Zu der geplanten Aussichtsplattform in der Altstädter Nicoliakirche gingen wieder mehrere Leserbriefe ein:

Quantitäten machen einander den Raum streitig - Qualitäten ergänzen einander (Spruchweisheit)
In Bielefeld aufgewachsen, melde ich mich aus Berlin zu Wort. Was mir auffiel an den Artikeln und Leserbriefen: ich finde keine Erwähnung der historischen Gestalt des Kirchturms.
Die hübsche Zeichnung im schlichten Rahmen an der Wand meines Arbeitszimmers zeigt eine kraftvolle barocke Haube. Da beeindruckt, wie das sich üppig weitende oktogonale Rund fast über den gemauerten Turm hinausgriff. Darüber der schlankere uhrenbewehrte Schaft von geringer Höhe. Auf ihm die Laterne mit der zweiten Haube, die sich elegant zu dem alles bekrönenden Kreuz hinaufschwang. - Für mich eine der schönsten Lösungen, die man seinerzeit für die Erneuerung mittelalterlicher Kirchtürme fand.
Die Kirche selbst, die ich im Kindergottesdienst lieben lernte - wie habe ich als Junge um sie gefürchtet, nachdem ich in Dortmund schon das bis auf Mauerreste und den Stumpf zerstörte St. Petri erlebt hatte! Und wie ähnlich war die hiesige Ruine dann jener!
Was Anfang der Fünfziger entstand - ich sehe mich noch in die Baustelle klettern -, fand ich samt Turm nie ganz überzeugend. Wie einst die warm umgebende gotische Halle konnte mich die neueröffnete Kirche nicht beheimaten. Doch sie hat längst ihre Geschichte.
Warum aber sollte dieser Turmaufsatz nicht ein bescheidenes gläsernes Rund aufnehmen, das dezent über das alte Gemäuer hinausschaut, um dann wieder dem harten Beton der Eckpfeiler den Vortritt zu lassen? Gut gestaltet, wäre vielleicht sogar der gläserne Aufzug eine ebenso moderne wie freundliche Anmutung.
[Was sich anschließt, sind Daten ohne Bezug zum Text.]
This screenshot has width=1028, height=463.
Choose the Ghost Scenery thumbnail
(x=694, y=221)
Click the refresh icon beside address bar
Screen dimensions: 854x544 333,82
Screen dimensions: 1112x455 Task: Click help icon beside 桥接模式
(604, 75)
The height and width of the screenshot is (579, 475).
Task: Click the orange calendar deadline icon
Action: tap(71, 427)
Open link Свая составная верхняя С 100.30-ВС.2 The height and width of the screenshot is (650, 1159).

Die Kirche in der Stadt - welch großes Thema! Einst die Menschen um sich scharend und in sich bergend, soll die Kirche auch heute einladend sein - in der Welt des Geschäfts, bei der immer härter werdenden Konkurrenz. Ermutigen will sie, einmal kurz innezuhalten - mitten im Lebenskampf - auf allen Ebenen. An guter Tradition ist sie reich. Auch die Baumeister schöpften aus ihrem Geist.
Zurück zum Turm. Die zu Recht strittige Geldfrage einmal beiseite, aber mit etwas Phantasie: Wenn ich in Zukunft an dem schier unumstößlichen Drum vorüberkomme und diesen Klotz ganz unvermutet als zugänglich empfinde - sogar mühelos nach oben -, könnte das ein Hinweis sein?
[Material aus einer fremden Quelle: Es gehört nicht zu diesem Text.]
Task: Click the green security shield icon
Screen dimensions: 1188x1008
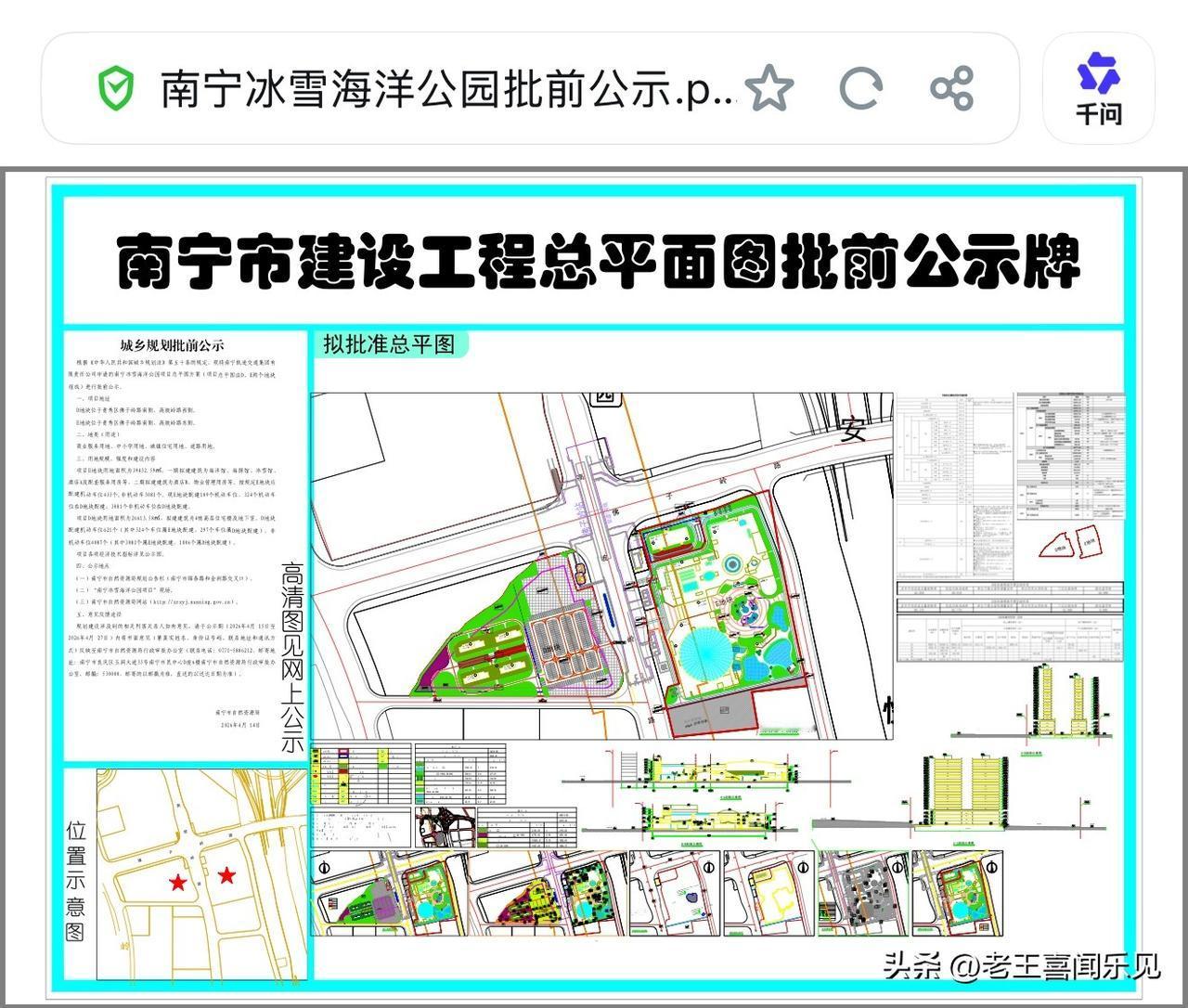Action: (114, 88)
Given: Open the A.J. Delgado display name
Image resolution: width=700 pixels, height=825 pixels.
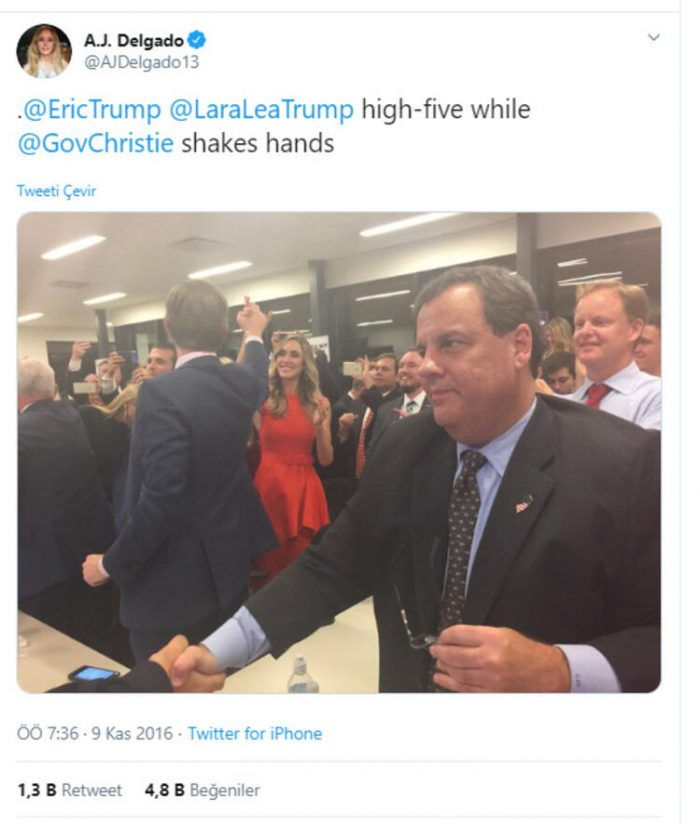Looking at the screenshot, I should point(134,41).
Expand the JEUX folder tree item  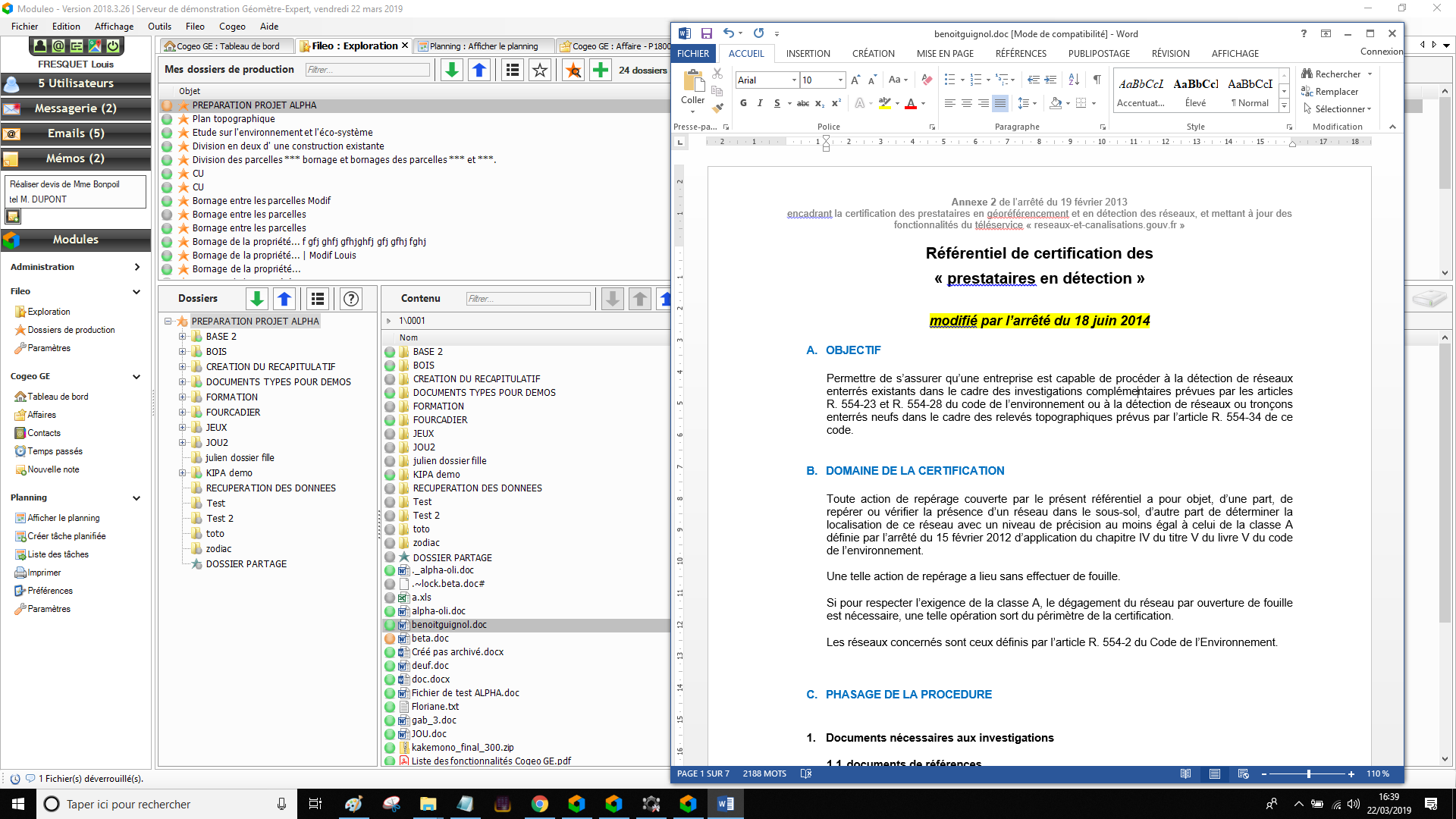183,427
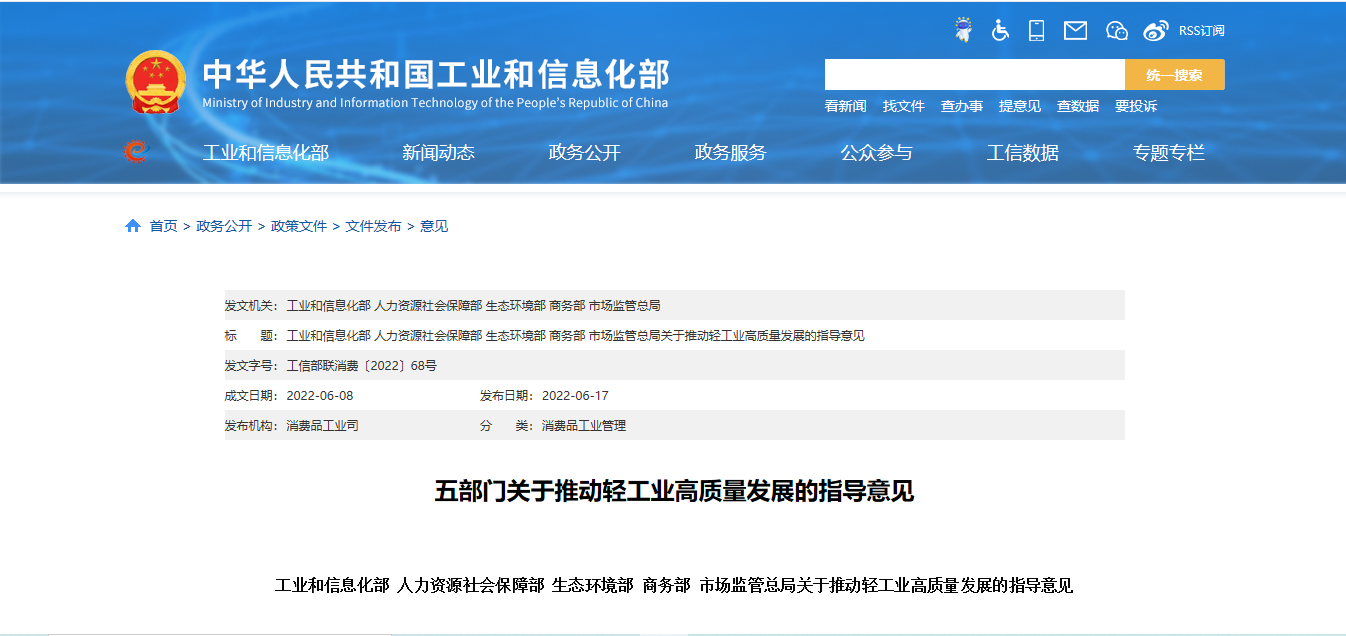
Task: Click the robot assistant icon
Action: (x=962, y=30)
Ein Zeichen dafür, dass die Kirche auch hinter ihren altehrwürdigen Mauern mich empfängt, wie ich bin. Dass sie für jemand mit dem Lebensgefühl unserer Tage - im Vorbeigehen oder -hasten - etwas bereithält. Die Anregung, die Dinge einmal aus einem anderem Blickwinkel zu sehen. Die Eröffnung neuer Perspektiven. Nicht nur für den Sonntagsausflug, sondern durchaus für den Alltag. Um heute und morgen reicher und gewisser zu leben. (Und - vielleicht - eines Tages getrösteter zu sterben.) - Sicher, ein Hinweis nur.
Den Verantwortlichen wünsche ich eine mutige, wohlüberlegte und für Stadt und Kirche mit allen Betroffenen gute Entscheidung.